David Maria Turoldo, ricordando come i santi non riposano mai, neppure nella tomba, perché sono "creature in stato di amore per sempre", interloquisce meravigliato con sant'Antonio e gli chiede:  come fai ad accontentarti di una candela, di un cuoricino ex voto, ad accettare di essere trattato da "ufficio oggetti-smarriti", da "trovarobe" (quasi fossi un "detective"!), oppure da combinatore di matrimoni quando un Papa ti ha riconosciuto come "arca del Testamento" per la tua profonda conoscenza della Scrittura e perfino san Francesco - ammirato e forse un po' intimorito dal tuo vasto sapere teologico - ti ha chiamato "mio vescovo"?
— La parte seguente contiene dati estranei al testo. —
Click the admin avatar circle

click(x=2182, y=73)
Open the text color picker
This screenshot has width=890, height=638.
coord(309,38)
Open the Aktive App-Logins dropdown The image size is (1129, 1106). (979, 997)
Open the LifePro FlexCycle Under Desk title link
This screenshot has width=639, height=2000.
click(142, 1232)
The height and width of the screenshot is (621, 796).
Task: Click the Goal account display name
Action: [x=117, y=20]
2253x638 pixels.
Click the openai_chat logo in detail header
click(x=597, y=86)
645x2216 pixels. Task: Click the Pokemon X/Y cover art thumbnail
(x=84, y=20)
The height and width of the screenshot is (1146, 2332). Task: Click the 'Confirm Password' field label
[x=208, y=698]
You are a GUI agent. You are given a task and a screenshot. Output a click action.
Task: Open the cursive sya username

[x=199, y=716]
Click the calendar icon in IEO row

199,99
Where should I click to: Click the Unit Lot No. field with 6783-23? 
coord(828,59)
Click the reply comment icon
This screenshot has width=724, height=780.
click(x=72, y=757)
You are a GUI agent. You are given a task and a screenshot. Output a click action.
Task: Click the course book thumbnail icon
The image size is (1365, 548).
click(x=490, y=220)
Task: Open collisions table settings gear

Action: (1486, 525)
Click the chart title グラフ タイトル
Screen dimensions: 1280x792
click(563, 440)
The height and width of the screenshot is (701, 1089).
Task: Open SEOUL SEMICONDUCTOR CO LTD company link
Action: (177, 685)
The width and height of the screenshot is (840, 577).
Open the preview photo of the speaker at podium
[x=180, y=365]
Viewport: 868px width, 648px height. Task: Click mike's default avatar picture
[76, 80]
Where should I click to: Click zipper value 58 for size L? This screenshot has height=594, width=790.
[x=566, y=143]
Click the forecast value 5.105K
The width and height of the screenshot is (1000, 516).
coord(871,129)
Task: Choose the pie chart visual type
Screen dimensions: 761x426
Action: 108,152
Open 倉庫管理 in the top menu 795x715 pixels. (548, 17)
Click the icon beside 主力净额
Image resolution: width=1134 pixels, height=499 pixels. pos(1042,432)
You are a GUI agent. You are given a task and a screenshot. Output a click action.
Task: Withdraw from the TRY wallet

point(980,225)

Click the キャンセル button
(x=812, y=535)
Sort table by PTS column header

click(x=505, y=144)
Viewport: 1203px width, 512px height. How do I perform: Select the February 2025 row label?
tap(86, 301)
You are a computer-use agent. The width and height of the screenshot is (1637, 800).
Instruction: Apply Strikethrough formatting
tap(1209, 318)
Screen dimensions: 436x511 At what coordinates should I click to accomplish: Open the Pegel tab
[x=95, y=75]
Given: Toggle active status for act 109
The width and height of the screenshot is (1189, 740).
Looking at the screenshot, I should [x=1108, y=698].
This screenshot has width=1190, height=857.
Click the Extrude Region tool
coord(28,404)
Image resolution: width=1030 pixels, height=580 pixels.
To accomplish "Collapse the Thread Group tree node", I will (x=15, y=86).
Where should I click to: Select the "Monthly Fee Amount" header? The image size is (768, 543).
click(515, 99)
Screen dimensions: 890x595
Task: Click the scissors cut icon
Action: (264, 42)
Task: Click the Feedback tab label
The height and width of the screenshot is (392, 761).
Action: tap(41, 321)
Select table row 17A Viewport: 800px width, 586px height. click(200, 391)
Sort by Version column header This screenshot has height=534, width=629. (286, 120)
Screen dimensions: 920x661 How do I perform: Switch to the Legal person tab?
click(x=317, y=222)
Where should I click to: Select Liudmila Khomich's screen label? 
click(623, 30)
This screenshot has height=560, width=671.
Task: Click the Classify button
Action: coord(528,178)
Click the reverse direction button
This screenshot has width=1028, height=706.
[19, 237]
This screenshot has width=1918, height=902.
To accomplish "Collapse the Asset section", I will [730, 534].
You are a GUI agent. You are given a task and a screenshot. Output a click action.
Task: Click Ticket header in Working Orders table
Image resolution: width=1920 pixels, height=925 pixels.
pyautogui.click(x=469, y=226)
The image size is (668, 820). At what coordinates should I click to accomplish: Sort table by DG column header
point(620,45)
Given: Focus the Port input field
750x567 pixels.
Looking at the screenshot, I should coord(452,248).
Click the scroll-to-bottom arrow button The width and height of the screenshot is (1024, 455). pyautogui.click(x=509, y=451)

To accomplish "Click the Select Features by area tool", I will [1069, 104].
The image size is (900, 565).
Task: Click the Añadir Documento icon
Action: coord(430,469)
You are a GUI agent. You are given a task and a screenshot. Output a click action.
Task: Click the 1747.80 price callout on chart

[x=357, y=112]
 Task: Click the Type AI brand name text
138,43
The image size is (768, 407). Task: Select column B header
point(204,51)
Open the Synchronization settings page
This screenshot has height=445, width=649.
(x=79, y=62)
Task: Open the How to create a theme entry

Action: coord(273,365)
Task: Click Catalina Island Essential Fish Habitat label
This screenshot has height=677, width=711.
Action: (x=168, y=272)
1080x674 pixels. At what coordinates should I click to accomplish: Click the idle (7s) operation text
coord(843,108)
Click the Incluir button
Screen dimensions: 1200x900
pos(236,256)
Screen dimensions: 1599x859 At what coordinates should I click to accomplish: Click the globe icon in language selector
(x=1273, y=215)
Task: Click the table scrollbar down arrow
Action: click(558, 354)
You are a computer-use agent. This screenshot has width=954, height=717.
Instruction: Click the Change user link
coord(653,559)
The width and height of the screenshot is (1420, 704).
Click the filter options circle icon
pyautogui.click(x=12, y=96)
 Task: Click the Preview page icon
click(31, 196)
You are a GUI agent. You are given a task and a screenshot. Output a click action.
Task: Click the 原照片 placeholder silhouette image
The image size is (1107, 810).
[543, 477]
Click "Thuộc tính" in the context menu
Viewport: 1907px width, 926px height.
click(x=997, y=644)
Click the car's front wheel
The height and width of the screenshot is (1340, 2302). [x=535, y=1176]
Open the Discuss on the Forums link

Il tragitto esistenziale di Antonio è descritto dallo storico Antonio Rigon come un passaggio "dal libro alla folla". Espressione indovinata che ci dice di un progresso interiore nel solco di una tenace fedeltà alla Parola di Dio e all'uomo che ne è il destinatario. Senza scostarsi dalla Parola anche quando è radicale, e senza mai allontanarsi dall'uomo anche quando sfigurato dai peccati. Per questa vicinanza alla gente, Antonio è stato fatto ufficialmente santo in meno di un anno e dottore della Chiesa dopo più di sette secoli (1946, con il titolo di dottore evangelico).

È però importante cogliere la sua figura in unità, poiché il passaggio dal Libro (la Scrittura) alla folla (predicazione, cura pastorale) significa, ieri come oggi, tenere unite santità e cultura. La prima non è una forma volontaristica di culturismo spirituale, e la seconda non si può ridurre a intellettualismi disincarnati. Se, come scrive Théophile Desbonnet, già san Francesco in parte e poi un certo francescanesimo avevano vissuto un passaggio "dalla fraternità verso l'Ordine" - quindi dall'intuizione all'istituzione, realtà che un po' cristallizza ma anche protegge l'intuizione - il santo portoghese, dopo una lunga sosta nell'istituzione (si pensi alla formazione e crescita intellettuale durata anni nei monasteri dei canonici agostiniani) approda all'intuizione:  tra le folle, annunciatore del vangelo sine glossa cioè senza spiegazioni, predicato dal carismatico di Assisi. E le folle ricambiano.